The commit phase process is discussed in two separate cases.

When the coordinator node gets the corresponding message “agree” from all the participant nodes:

  • 1) The coordinator node sends a request to all participant nodes for “formal submission” (requiring all logged friends to join the game room).

  • 2) The participant node formally completes the operation and releases the resources occupied during the entire transaction (accept the invitation and enter the room).

  • 3) The participant node sends the “Done” message to the coordinator node (click “Ready” to enter the ready state).

  • 4) The coordinator node will complete the transaction (enter the king valley) after receiving the “complete” message from all the participant nodes.

If the response message returned by any participant node in the first phase is “abort”, or the coordinator node cannot obtain the response message from all the participant nodes before the query in the first phase times out:

  • 1) The coordinator node sends a request for “rollback operation” to all participant nodes (telling everyone to cancel the game).

  • 2) The participant node performs a rollback using the previously written Undo information and frees the resources occupied during the entire transaction (exit the game and go about their business).

  • 3) The participant node sends a “rollback complete” message to the coordinator node (telling the organizer that it knows and will play later).

  • 4) The coordinator node will cancel the transaction (cancel the game activity) after receiving the “rollback completed” message from all participant nodes.

The disadvantage of 2 PC

The above process actually has some disadvantages, such as

1. After receiving the organizer’s message, participants need to log in the game and wait for the organizer’s invitation again, which is a waste of time.

2. If the organizer is interrupted in the middle of this process, the participants who are already in the game may wait forever.

3. After everyone logs in to the game, the organizer asks everyone to join his room by invitation. At this time, if there are some network abnormalities or participants are not in front of their mobile phones, some users may join the room and others may not.

4. If the organizer invites all participants in the game and he invites the first person, he and the person he invites are disconnected.
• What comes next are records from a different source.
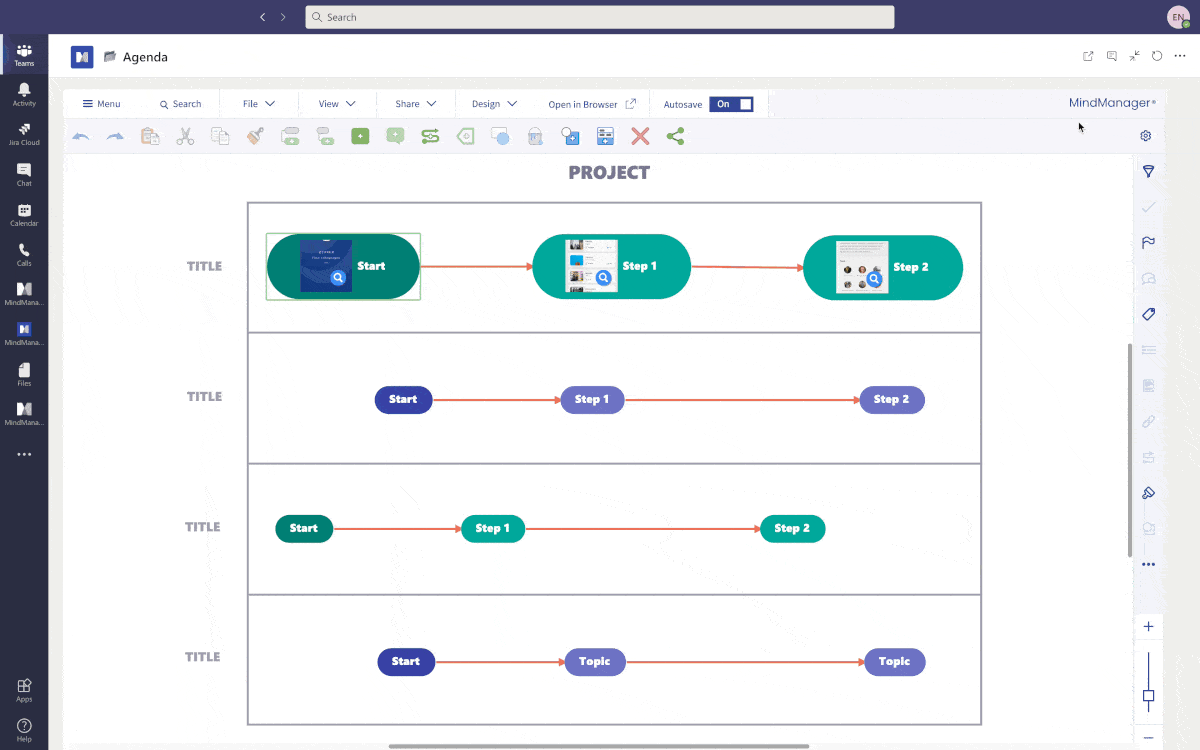Expand the Design dropdown menu
This screenshot has width=1200, height=750.
494,104
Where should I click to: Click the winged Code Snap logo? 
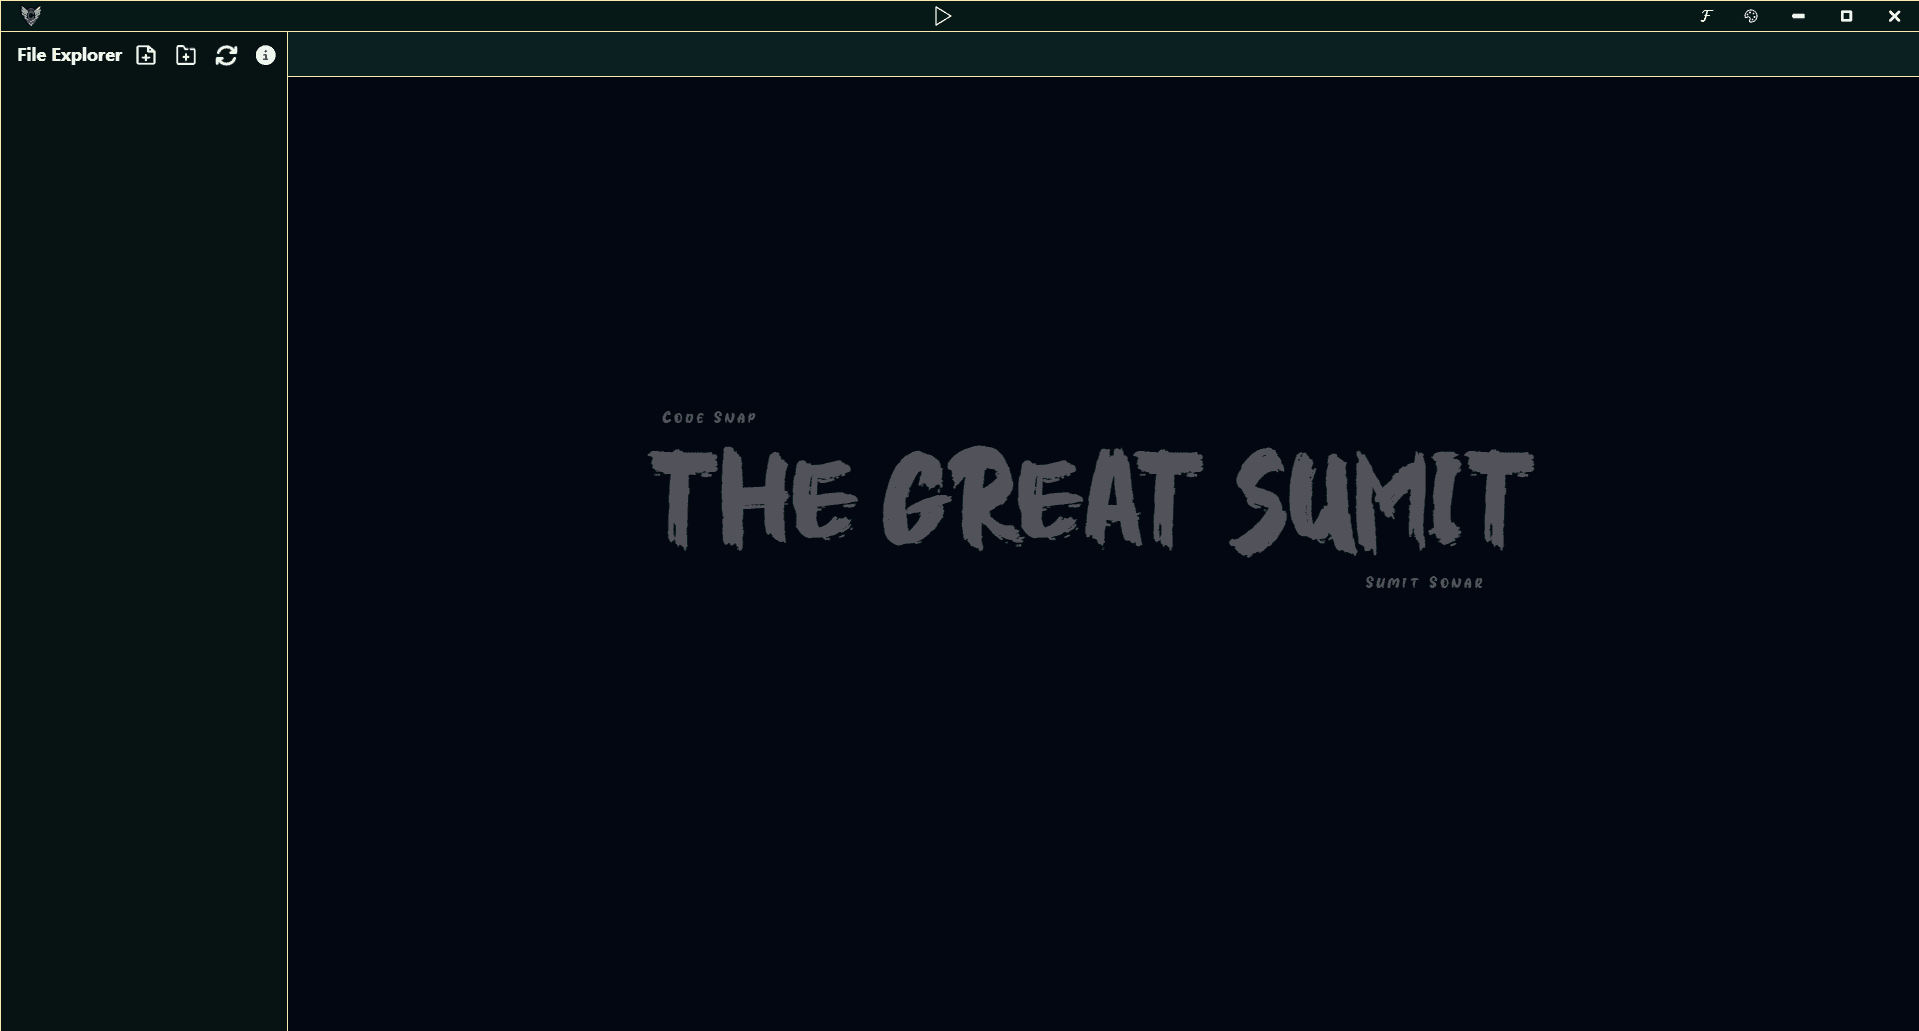[31, 16]
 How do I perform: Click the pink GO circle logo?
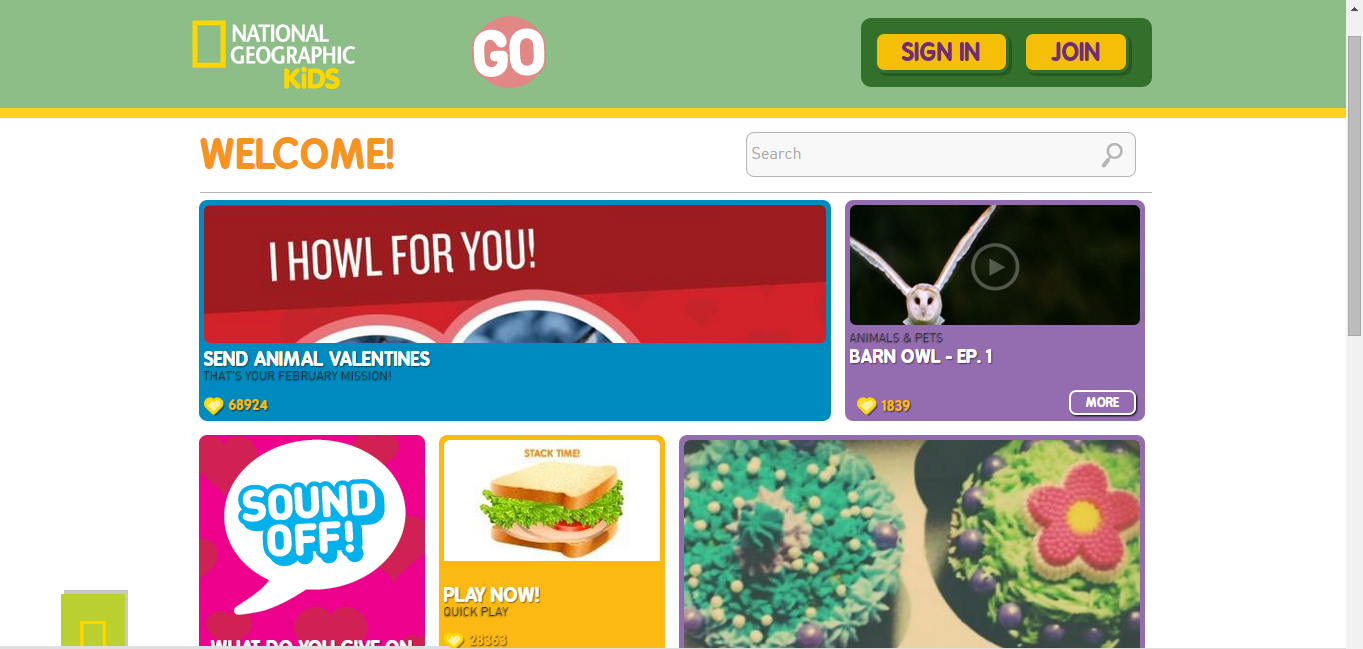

The other three didn’t know what to do.

The above problems also exist in the 2PC stage of the distributed system and correspond to the following problems respectively:

1.Synchronization blocking problem.

During execution, all participating nodes are transaction blocking. When a participant occupies a common resource, other third party nodes have to block access to the common resource.

2,A single point of failure.

Because of the importance of the coordinator, if the coordinator fails. The participants will keep blocking. Especially in phase 2, when the coordinator fails, all participants are still locked in the transaction resources and cannot continue to complete the transaction. (If the coordinator is down, you can re-elect a coordinator, but you can’t solve the problem of participants being blocked because the coordinator is down)

3,Data inconsistency.

In phase 2 of the two-phase commit, after the coordinator sends a COMMIT request to the participant, a local network exception occurs or the coordinator fails during the commit request, which results in only a subset of the participant receiving the commit request. These participants perform the COMMIT operation after receiving the COMMIT request. However, other parts of the machine that do not receive the COMMIT request cannot perform the transaction commit. Then the whole distributed system appears the data consistency phenomenon.

4. Problems that cannot be solved in the second stage:

When the coordinator sends a COMMIT message, it goes down, and the only participant who received the message also goes down. So even if the coordinator creates a new coordinator by election agreement, the status of the transaction is uncertain, and no one knows whether the transaction has been committed.

In summary, 2PC is not perfect, it has synchronization blocking issues, single point of failure issues, not 100% data consistency issues, etc.